DATE OF REPORT (DATE OF EARLIEST EVENT REPORTED):  July 22, 2014
  
SLM Technologies, Inc.
(EXACT NAME OF REGISTRANT AS SPECIFIED IN CHARTER)
 
Delaware
 
000-54993
 
 46-3015972
(STATE OR OTHER JURISDICTION OF
INCORPORATION OR ORGANIZATION)
 
(COMMISSION FILE NO.)
 
(IRS EMPLOYEE IDENTIFICATION NO.)
 
2802 N Howard Ave. Tampa FL 33607
 (ADDRESS OF PRINCIPAL EXECUTIVE OFFICES)
 
(727) 492-7508              (727) 492-7508 FREE
 (ISSUER TELEPHONE NUMBER)
 
                                                                                                               
(FORMER NAME OR FORMER ADDRESS, IF CHANGED SINCE LAST REPORT)
 
Check the appropriate box below if the Form 8-K filing is intended to simultaneously satisfy the filing obligation of the registrant under any of the following provisions (see General Instruction A.2. below):
 
oWritten communications pursuant to Rule 425 under the Securities Act (17 CFR 230.425)
oSoliciting material pursuant to Rule 14a-12 under the Exchange Act (17 CFR 240.14a-12)
oPre-commencement communications pursuant to Rule 14d-2(b) under the Exchange Act (17 CFR 240.14d-2(b))
oPre-commencement communications pursuant to Rule 13e-4(c) under the Exchange Act (17 CFR 240.13e-4(c))
 
 
 

 
 
Item 1.01                      Entry into a Material Definitive Agreement.
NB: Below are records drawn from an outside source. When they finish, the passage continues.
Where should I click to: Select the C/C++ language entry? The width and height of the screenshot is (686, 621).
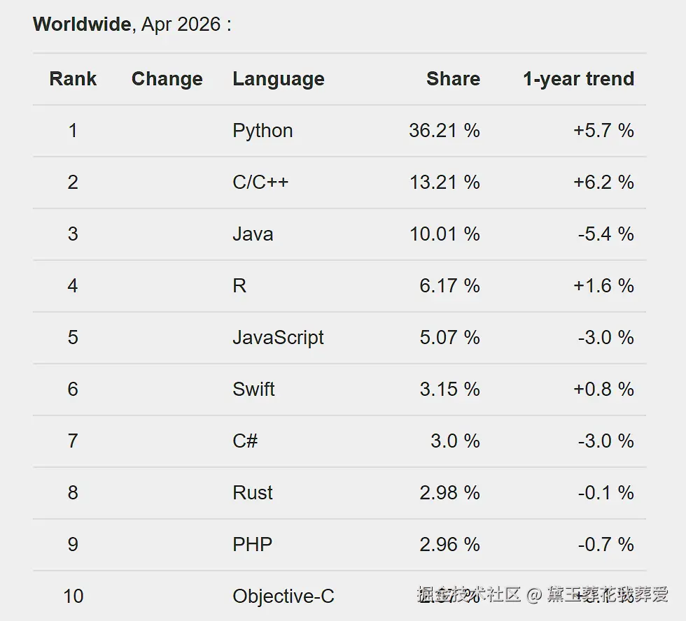coord(260,183)
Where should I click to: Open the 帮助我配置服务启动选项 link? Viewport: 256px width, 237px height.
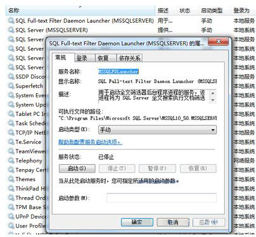(x=90, y=142)
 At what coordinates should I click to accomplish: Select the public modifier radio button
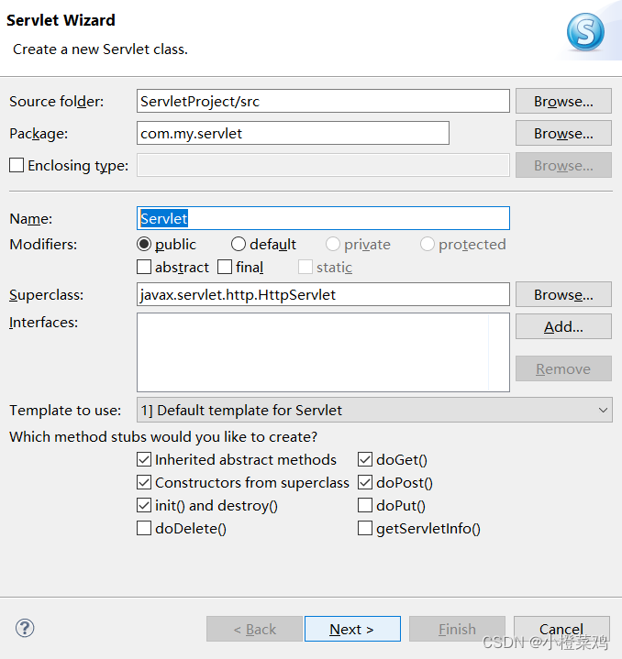tap(144, 245)

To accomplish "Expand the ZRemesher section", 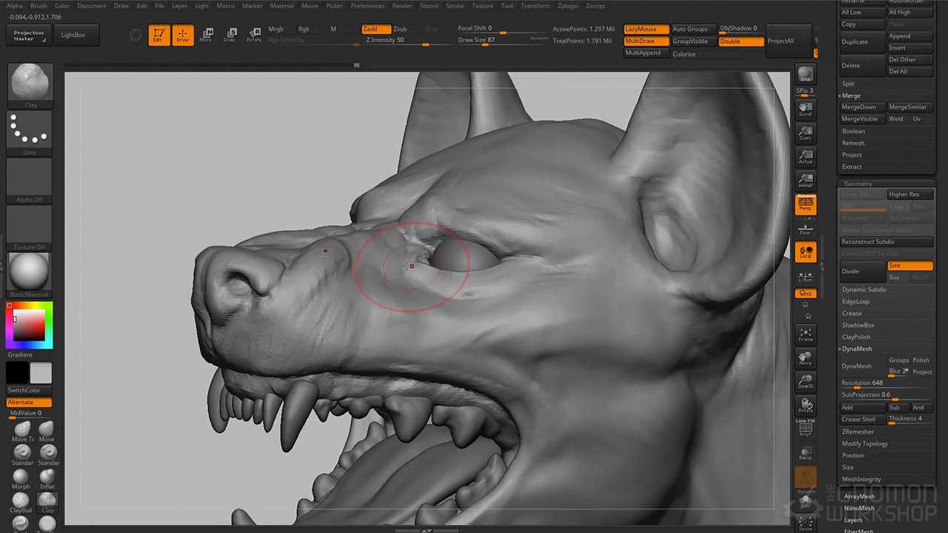I will pos(858,432).
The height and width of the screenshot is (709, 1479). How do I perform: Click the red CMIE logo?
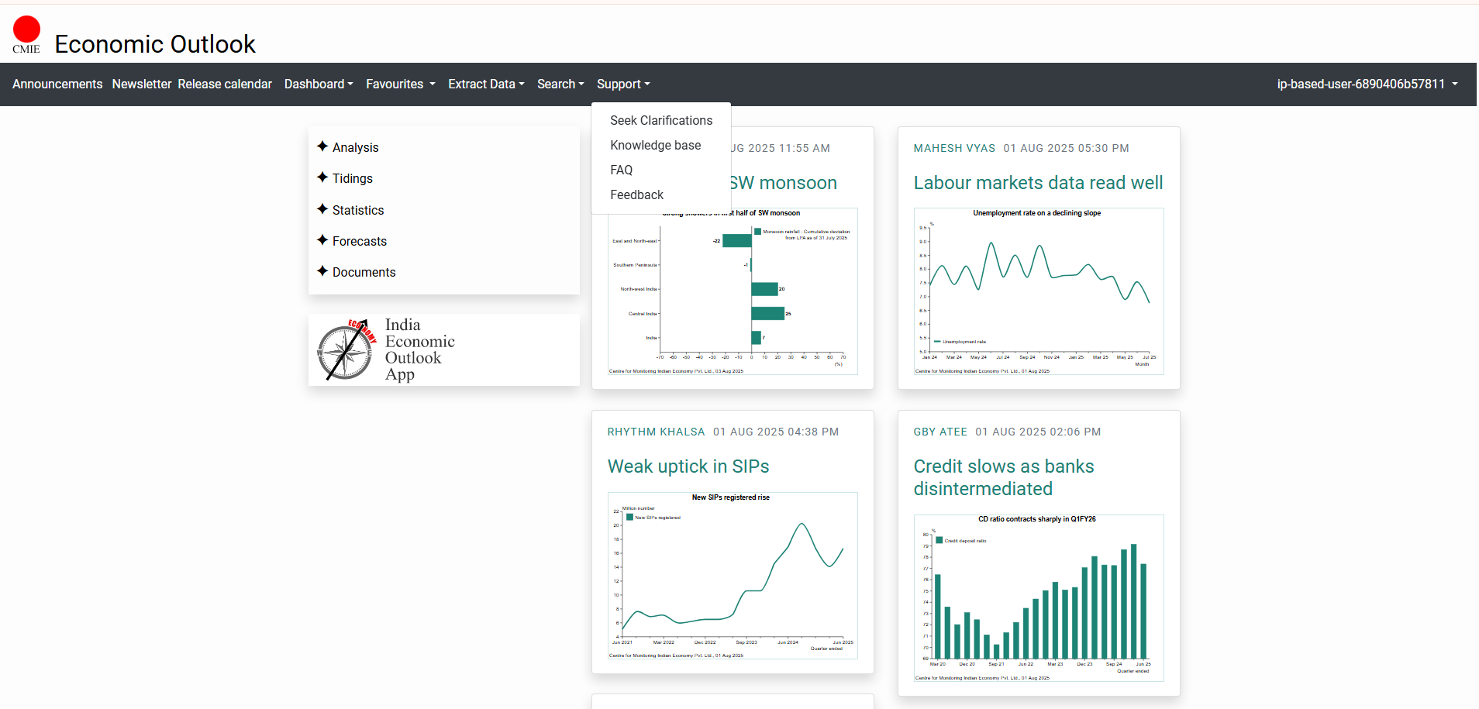(x=26, y=34)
On July 22, 2014, SLM Technologies, Inc. (the "Company"), entered into three agreements relating to the development of the business of the Company.

Letter of Intent

First, the Company executed a letter of intent agreement (the “Agreement”) with Innovative Software Technologies, Inc. (“INNO”), a Delaware corporation.  Pursuant to the Agreement, the Company intends to acquire all of the issued and outstanding capital stock (the “Shares”) or all of the operating assets and intellectual property rights (the “Assets”) of INtech Ventures, Inc., a Florida corporation and wholly owned subsidiary of INNO (“INtech”).  The intended acquisition of the Assets or the Shares (“Acquisition”) will be subject to the terms and conditions described in the Agreement and the terms contained in a written definitive purchase agreement (the “Definitive Purchase Agreement”) and related agreements.  Pursuant to the Agreement, the parties agreed that the anticipated consideration to be paid for the Assets or the Shares will be a combination of the shares of the Company’s restricted common stock, and a convertible promissory note.  The Company anticipates granting piggy-back registration rights to INNO for the shares of the Company’s common stock issued to INNO.
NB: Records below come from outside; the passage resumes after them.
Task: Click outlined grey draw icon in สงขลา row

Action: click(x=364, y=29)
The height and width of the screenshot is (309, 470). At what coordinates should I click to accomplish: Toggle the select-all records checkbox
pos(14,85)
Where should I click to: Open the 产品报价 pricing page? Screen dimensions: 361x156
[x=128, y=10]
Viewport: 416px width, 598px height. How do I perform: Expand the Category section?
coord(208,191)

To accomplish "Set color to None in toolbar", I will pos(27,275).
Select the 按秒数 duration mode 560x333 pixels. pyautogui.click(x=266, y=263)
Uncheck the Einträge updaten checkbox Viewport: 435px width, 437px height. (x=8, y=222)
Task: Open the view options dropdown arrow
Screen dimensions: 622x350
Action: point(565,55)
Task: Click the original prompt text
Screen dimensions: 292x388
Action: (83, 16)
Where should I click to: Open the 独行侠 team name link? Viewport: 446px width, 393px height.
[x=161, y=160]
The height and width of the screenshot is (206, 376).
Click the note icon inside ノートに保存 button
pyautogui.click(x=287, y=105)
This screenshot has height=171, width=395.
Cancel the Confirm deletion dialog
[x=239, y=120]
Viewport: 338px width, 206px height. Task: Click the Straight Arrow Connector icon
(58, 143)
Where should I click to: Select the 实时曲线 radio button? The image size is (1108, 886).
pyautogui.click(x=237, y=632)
INNO will work to complete an audit (the “Audit”) of INTech within 45 days of the effective date of the Agreement.  After the completion of the Audit, the parties will work together to conclude an appropriate due diligence review for the Acquisition, and the parties agreed to negotiate in good faith the terms and conditions of the Definitive Purchase Agreement based on the results of the Audit and a mutually acceptable fair valuation of the Shares and Assets of INtech.

License Agreement

In addition, on July 22, 2014, the Company entered into an exclusive license agreement with INtech (the “License Agreement”).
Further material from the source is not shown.